Problem details
Here is a listing. Reproduce it exactly.

Source information
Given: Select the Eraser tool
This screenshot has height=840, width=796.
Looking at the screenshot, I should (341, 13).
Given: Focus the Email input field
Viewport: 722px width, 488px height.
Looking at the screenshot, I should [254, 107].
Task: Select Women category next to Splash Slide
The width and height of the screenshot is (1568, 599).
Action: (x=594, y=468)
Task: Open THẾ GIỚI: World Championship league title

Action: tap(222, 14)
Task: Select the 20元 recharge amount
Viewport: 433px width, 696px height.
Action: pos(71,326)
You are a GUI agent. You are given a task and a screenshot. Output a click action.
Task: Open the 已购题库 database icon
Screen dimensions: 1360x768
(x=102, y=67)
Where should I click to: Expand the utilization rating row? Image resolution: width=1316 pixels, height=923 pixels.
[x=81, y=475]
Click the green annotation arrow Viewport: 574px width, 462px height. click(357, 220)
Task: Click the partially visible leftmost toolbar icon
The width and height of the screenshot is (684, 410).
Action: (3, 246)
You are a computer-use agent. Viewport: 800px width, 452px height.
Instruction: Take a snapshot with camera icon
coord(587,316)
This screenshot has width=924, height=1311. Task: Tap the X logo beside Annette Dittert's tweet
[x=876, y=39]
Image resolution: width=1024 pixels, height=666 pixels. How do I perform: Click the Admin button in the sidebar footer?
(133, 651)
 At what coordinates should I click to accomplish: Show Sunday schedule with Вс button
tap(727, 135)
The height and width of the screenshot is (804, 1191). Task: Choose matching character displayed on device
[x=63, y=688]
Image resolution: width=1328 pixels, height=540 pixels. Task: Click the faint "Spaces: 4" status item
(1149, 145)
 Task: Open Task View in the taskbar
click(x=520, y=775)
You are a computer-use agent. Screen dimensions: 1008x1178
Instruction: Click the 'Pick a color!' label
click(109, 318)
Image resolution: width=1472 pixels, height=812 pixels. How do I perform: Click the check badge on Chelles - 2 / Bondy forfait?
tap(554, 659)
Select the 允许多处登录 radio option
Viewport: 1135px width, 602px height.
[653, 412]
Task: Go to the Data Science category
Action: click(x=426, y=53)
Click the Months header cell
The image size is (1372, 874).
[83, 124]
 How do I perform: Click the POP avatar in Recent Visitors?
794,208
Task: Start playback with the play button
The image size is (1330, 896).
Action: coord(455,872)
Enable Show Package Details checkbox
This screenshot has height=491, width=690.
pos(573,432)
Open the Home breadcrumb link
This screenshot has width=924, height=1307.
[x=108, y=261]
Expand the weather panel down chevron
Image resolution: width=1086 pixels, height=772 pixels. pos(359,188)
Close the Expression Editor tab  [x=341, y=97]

Completed task
Given: Select the Eraser tool
This screenshot has height=840, width=796.
Looking at the screenshot, I should (341, 13).
Given: Focus the Email input field
Viewport: 722px width, 488px height.
Looking at the screenshot, I should [254, 107].
Task: Select Women category next to Splash Slide
The width and height of the screenshot is (1568, 599).
Action: (x=594, y=468)
Task: Open THẾ GIỚI: World Championship league title

Action: tap(222, 14)
Task: Select the 20元 recharge amount
Viewport: 433px width, 696px height.
Action: pos(71,326)
You are a GUI agent. You are given a task and a screenshot. Output a click action.
Task: Open the 已购题库 database icon
Screen dimensions: 1360x768
(x=102, y=67)
Where should I click to: Expand the utilization rating row? Image resolution: width=1316 pixels, height=923 pixels.
[x=81, y=475]
Click the green annotation arrow Viewport: 574px width, 462px height. click(357, 220)
Task: Click the partially visible leftmost toolbar icon
The width and height of the screenshot is (684, 410).
Action: (3, 246)
You are a computer-use agent. Viewport: 800px width, 452px height.
Instruction: Take a snapshot with camera icon
coord(587,316)
This screenshot has width=924, height=1311. Task: Tap the X logo beside Annette Dittert's tweet
[x=876, y=39]
Image resolution: width=1024 pixels, height=666 pixels. How do I perform: Click the Admin button in the sidebar footer?
(133, 651)
 At what coordinates should I click to accomplish: Show Sunday schedule with Вс button
tap(727, 135)
The height and width of the screenshot is (804, 1191). Task: Choose matching character displayed on device
[x=63, y=688]
Image resolution: width=1328 pixels, height=540 pixels. Task: Click the faint "Spaces: 4" status item
(1149, 145)
 Task: Open Task View in the taskbar
click(x=520, y=775)
You are a computer-use agent. Screen dimensions: 1008x1178
Instruction: Click the 'Pick a color!' label
click(109, 318)
Image resolution: width=1472 pixels, height=812 pixels. How do I perform: Click the check badge on Chelles - 2 / Bondy forfait?
tap(554, 659)
Select the 允许多处登录 radio option
Viewport: 1135px width, 602px height.
[653, 412]
Task: Go to the Data Science category
Action: click(x=426, y=53)
Click the Months header cell
The image size is (1372, 874).
[83, 124]
 How do I perform: Click the POP avatar in Recent Visitors?
794,208
Task: Start playback with the play button
The image size is (1330, 896).
Action: coord(455,872)
Enable Show Package Details checkbox
This screenshot has height=491, width=690.
pos(573,432)
Open the Home breadcrumb link
This screenshot has width=924, height=1307.
[x=108, y=261]
Expand the weather panel down chevron
Image resolution: width=1086 pixels, height=772 pixels. pos(359,188)
Close the Expression Editor tab  [x=341, y=97]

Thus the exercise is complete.